TASK GOAL = In the records below, tally the lines that contain the word "will" and give only that number.

DATASET =
• • • • • • •
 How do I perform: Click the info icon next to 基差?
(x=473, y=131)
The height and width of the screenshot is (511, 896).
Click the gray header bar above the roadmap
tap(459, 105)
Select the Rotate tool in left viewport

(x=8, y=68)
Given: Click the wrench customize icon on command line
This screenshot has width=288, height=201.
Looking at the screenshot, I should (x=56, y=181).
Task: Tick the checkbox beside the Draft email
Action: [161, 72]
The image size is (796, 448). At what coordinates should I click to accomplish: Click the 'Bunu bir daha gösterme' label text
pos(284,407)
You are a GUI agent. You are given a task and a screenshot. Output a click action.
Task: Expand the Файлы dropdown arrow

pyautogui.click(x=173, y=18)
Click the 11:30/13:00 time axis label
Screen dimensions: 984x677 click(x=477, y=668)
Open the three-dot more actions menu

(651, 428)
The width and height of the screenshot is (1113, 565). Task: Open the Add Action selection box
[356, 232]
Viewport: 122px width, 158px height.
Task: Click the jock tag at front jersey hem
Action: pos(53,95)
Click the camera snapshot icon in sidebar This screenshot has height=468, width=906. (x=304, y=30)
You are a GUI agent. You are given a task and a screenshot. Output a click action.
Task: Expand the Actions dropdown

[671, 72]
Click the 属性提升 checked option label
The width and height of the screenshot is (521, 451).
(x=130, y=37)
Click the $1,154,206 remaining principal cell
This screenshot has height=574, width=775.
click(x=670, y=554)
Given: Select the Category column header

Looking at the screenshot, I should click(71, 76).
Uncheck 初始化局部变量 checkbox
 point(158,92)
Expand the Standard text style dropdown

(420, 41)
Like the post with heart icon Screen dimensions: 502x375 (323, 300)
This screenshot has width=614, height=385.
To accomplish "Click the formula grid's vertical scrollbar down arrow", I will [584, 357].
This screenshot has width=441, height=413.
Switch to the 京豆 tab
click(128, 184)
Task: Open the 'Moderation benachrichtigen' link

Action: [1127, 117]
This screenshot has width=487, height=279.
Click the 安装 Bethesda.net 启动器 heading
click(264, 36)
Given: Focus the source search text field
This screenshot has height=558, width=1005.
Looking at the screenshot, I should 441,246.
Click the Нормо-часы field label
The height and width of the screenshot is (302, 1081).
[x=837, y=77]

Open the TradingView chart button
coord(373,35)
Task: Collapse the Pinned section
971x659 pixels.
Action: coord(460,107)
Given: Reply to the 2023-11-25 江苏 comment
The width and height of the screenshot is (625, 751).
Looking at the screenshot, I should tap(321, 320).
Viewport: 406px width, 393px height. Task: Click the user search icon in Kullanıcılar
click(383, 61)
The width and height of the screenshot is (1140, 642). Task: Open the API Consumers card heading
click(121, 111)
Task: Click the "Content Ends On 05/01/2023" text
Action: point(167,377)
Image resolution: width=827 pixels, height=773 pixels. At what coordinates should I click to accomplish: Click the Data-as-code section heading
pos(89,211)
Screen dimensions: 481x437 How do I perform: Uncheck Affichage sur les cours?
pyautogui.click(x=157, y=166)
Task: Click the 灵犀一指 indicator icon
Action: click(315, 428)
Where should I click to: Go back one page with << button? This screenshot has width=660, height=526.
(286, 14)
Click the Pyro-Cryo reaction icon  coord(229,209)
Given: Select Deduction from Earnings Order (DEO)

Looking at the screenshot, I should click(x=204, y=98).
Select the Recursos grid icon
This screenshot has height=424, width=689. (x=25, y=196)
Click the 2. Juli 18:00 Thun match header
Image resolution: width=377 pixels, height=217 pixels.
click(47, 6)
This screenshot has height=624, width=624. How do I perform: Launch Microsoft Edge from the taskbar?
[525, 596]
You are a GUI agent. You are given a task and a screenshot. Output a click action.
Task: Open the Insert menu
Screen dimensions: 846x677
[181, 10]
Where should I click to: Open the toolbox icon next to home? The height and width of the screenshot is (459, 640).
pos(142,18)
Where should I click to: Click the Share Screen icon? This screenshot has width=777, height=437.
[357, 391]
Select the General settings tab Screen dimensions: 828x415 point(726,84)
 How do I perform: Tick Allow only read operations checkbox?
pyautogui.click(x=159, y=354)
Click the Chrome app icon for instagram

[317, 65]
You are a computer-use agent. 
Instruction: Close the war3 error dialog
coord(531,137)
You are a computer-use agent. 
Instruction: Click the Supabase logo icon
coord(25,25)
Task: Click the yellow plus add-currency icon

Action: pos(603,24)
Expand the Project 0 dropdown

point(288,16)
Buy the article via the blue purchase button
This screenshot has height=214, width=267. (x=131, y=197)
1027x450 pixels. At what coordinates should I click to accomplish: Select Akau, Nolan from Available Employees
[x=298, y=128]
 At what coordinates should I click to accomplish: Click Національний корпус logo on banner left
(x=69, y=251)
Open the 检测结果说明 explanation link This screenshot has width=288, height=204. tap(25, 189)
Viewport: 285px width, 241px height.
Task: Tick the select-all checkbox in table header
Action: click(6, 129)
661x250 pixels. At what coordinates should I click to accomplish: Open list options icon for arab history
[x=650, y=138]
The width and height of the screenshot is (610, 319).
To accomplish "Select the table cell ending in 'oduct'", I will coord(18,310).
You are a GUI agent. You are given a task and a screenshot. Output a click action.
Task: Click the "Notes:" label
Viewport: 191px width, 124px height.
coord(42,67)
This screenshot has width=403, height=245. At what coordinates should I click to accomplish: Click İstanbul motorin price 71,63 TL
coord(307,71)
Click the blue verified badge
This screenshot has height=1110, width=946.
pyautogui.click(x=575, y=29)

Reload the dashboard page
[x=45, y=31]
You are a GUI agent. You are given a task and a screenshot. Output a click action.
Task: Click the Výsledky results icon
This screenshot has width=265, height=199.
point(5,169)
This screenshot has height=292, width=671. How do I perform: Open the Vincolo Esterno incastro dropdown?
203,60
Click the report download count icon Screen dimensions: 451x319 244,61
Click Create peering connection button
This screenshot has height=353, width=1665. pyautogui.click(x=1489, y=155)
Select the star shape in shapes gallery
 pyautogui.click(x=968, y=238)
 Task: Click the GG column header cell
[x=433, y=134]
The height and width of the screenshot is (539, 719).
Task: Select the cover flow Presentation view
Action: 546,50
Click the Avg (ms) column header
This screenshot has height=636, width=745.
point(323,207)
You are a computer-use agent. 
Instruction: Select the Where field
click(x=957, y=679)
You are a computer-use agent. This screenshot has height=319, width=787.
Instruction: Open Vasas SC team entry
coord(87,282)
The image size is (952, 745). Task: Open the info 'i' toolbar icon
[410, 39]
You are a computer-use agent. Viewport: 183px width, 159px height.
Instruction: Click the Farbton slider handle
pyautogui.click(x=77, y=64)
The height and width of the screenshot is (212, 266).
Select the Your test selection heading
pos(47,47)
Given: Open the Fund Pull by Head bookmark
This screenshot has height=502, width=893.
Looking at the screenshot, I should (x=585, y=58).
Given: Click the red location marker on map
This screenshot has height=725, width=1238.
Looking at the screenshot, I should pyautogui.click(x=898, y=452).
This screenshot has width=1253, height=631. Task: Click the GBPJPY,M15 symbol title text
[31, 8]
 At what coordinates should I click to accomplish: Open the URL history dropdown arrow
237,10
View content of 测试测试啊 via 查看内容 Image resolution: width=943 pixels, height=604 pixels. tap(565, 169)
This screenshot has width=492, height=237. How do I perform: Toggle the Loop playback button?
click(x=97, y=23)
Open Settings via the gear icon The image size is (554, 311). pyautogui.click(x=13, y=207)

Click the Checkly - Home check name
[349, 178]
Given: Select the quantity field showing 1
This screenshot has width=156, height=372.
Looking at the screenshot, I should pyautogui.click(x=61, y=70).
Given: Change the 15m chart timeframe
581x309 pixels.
• • • • • • •
EXERCISE RESPONSE = 2